Maurane (de son vrai nom Claudine Luypaerts), chanteuse, auteure-compositrice-interprète, comédienne belge, a été l’une des interprètes de Starmania avant de poursuivre sa carrière en solo. Elle est née le 12 novembre 1960 à Ixelles (région de Bruxelles). Son enfance est bercée par la musique. Entre un père compositeur et une mère professeure de piano, elle se présente à un concors de chant sous le pseudonyme de Claudie Claude. Elle participe au spectacle Brel en mille temps, sort ses premiers 45 tours dans les années 1980. Elle a interprété de nombreux titres tels que Sur un prélude de Bach ou Toutes les mamas, Tu es mon autre (en duo avec Lara Fabian). En 1985, elle se fait appeler Maurane et assure ses premières scènes à Paris. C’est en 1988 que Michel Berger la remarque et l’engage dans Starmania. « Chanteuse à voix » – « elle aussi a un diamant dans la gorge », dit d’elle Maxime Le Forestier, - son répertoire, s’il se cherche encore, est plus exigeant que celui de ses collègues. »

L’arrivée en trombe d’Axelle Red ne la menace pas sur son territoire. La rousse Flamande, de nationalité belge, est la seule francophone réellement convaincante dans le « soul » des années 70. Il y a quelques mois, elle a partagé la scène avec des stars de la soul et du rythm’n’blues, Issac Hayes mais aussi Wilson Pickett ou Percy Sledge. Après avoir préludé à la Coupe du monde de football en duo avec le Sénégalais Youssou N’Dour, Axelle Red a été élue artiste féminine de l’année aux dernières Victoires de la musique.

En Suisse, la chanson collectionne moins les Disques d’or ou de platine que les artistes originaux. Stepan Elcher toujours, électrique, polyglotte, ambassadeur d’une européanité intérieure. Sarclo, salubre citoyen du monde, a participé à la dernière tournée d’un Renaud enthousiasmé par le personnage plein de verdeur et de tendresse. Jean Bart, vrai cinéaste musical, mêlé à ses harmonieuses ballades des répliques empruntées à des films.

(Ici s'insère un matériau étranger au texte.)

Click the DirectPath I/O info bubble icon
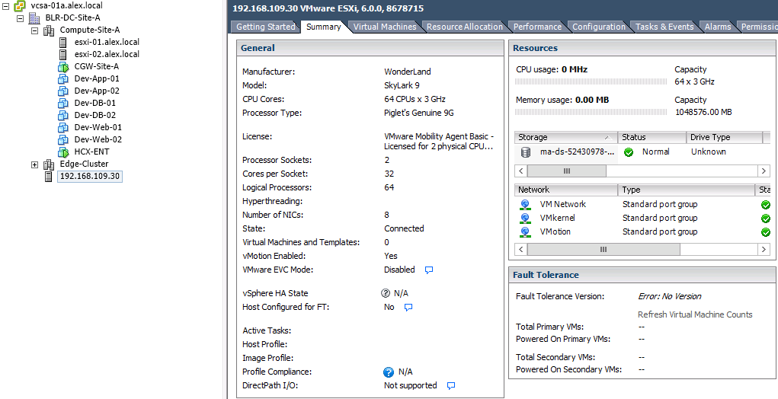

Retour au Québec où est née la renommée de Lhasa de Sela, captivante nomade américano-mexicaine qui chante en espagnol et depuis peu en français. Elle s’est d’abord inspirée de légendes aztèques, y a mêlé ses chroniques crânes et songeuses, continue son voyage. Avec elle, la Francophonie s’élargit aux frontières du monde, hors des frontières du temps.

Karim Ouellet, auteur-compositeur-interprète québécois considérait que la chanson francophone se porte très bien : « La Francophonie est puissante, aussi bien en Europe qu’en Afrique. Les francophiles sont présents un peu partout à travers le monde. Avec la musique, les mélodies, l’énergie, on peut aller chercher et toucher les gens qui ne parlent pas français pour justement les intéresser à la langue ».